Executing An Idea Not a Solution
While all efforts should be applauded, my early observations seem to suggest that there is a preference for most of these organisations to pigeon hole their ‘solutions’ to education-based, training-based or services industry-based ones. On many occasions, these social organisations do not attempt to look at how the problem could be resolved other than what they can do for the victims of the problem and how education or training becomes the most logical and obvious conclusion. The eventual outcome within a city is a proliferation of social organisations providing education and/or training programmes to victims regardless of what the core problem is. Others add a services component (like a restaurant, bakery, etc.) to provide jobs. The result is the execution of a series of ideas rather than the delivery of a pipeline of integrated solutions.
Liberties of Intentions
What appear to drive these social organisations are their articulated intentions, such as “empowering victims”. Many of these intentions are not measurable in any real way and hence they serve more as inspiring goals for staff and donors rather than a strategic direction for change. Furthermore the link between how education and/or training actually empower the victims is assumed rather than proven since the rigour of what ’empowerment’ means is not mentioned. One cannot help but ask if education is seemingly the best and only answer, what is the real problem?

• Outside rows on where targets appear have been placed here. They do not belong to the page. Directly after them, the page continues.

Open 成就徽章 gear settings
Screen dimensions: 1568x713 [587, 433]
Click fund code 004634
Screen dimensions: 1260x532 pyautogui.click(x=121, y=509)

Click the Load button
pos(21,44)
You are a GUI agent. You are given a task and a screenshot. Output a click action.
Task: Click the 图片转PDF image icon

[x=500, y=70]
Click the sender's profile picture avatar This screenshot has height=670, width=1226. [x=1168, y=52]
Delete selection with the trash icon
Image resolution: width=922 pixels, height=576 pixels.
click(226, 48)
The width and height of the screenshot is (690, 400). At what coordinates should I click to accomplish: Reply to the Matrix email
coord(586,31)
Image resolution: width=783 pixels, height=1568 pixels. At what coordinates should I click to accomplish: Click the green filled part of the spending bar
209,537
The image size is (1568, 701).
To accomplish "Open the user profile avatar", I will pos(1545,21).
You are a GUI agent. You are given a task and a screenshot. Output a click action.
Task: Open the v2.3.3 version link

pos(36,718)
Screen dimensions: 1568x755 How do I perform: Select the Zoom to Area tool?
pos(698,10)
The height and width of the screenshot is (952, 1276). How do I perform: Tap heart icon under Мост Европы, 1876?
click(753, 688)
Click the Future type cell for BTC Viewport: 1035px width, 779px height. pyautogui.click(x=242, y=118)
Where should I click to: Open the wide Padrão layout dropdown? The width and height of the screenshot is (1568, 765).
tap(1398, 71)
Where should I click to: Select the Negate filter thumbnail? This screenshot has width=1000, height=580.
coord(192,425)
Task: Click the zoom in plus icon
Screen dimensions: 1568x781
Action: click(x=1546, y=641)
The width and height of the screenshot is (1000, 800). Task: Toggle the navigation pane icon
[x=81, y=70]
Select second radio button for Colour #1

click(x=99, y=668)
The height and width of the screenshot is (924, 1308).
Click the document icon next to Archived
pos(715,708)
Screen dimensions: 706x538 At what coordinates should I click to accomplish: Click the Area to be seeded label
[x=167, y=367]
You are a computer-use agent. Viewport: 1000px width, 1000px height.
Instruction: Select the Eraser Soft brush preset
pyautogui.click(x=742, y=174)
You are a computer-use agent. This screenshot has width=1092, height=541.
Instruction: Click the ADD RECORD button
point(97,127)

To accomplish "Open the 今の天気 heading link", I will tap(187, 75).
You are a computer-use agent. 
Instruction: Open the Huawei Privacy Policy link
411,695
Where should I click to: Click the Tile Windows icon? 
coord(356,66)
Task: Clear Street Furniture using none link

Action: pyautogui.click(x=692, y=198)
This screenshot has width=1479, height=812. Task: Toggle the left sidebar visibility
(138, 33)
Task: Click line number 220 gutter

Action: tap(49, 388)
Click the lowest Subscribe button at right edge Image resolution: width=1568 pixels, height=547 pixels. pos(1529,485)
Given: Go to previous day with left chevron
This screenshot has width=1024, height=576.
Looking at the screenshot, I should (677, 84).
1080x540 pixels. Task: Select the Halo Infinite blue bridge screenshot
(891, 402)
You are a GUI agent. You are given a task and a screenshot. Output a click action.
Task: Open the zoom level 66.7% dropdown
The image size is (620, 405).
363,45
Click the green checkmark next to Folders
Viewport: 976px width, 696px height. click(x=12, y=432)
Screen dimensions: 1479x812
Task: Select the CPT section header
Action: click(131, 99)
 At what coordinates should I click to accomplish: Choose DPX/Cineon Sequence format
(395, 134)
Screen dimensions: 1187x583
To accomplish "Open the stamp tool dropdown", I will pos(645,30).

What Delivers Sustainability?
We have observed that many social organisations face immense problems from the 3rd year of operations when the volume of victims they are trying to help start to weigh down on the original idea they had in helping them – Where will the new jobs be? How do I balance between the commercial viability and social aspects of the organisation? Sustainability cannot come as a surprise in the third year when it could have been a consideration right from the start. What delivers sustainability? Strategy – how things get done.
Unlike the diversity of the business world where there are different solutions to a need, it has been surprising for me to find out that most social organisations that aim to address societal problems provide similar solutions. The range is definitely narrower and the depth certainly shallower. This does not make real sense when societal issues are more complex and difficult. Hence I find it hard to applaud effort when I think more could have been done and the fact that our world really needs better answers than simply ‘more helping hands’. The brains do need to be included.
Leaders of societal impact organisations seriously need to be trained in strategy. The need to learn how to think deeper about issues, take a page out of Roger Martin’s Harvard Business Review June 2007 article “How Successful Leaders Think” and have meaningful conversations around how strategy is formulated and executed. As long as this does not happen, I fear that the growth of societal impact organisations (which is inevitable) will simply be more people doing the same thing for a problem that is always changing.
Albert Einstein called doing the same thing over and over again and expecting different results ‘insanity’, but I realise that some leaders have found it gratifying to don this as a badge of honour. Until the demand for sustainable solution takes centre stage, it will be hard to see any effort towards real societal impact as anything other than a daily ritual with accessories.
About the author:
As the Chief Strategist for the Institute, Tony Lai provides leadership on all areas with regard to strategy development and execution from a business and organisation perspective. His role covers the annual workplan planning, the Southeast Asia country insight process, regional marketing and engagement and capability programmes that target adults and undergraduates. He is also the non-executive director of The Idea Factory – an innovation strategy company that moved its global operations from San Francisco to Singapore in 2002 to focus on Asia. Tony’s experience in both strategy and business has seen him hold positions in the past such as the Chief Operating Officer with APM Pte Ltd (a property management subsidiary of the ARA Group) from 2013-2014, Managing Director of Experiences at Mediacorp Pte Ltd in 2013, Assistant Chief Executive with the Singapore Tourism Board from 2009-2012 and CEO/Managing DIrector of The Idea Factory from 2001-2009.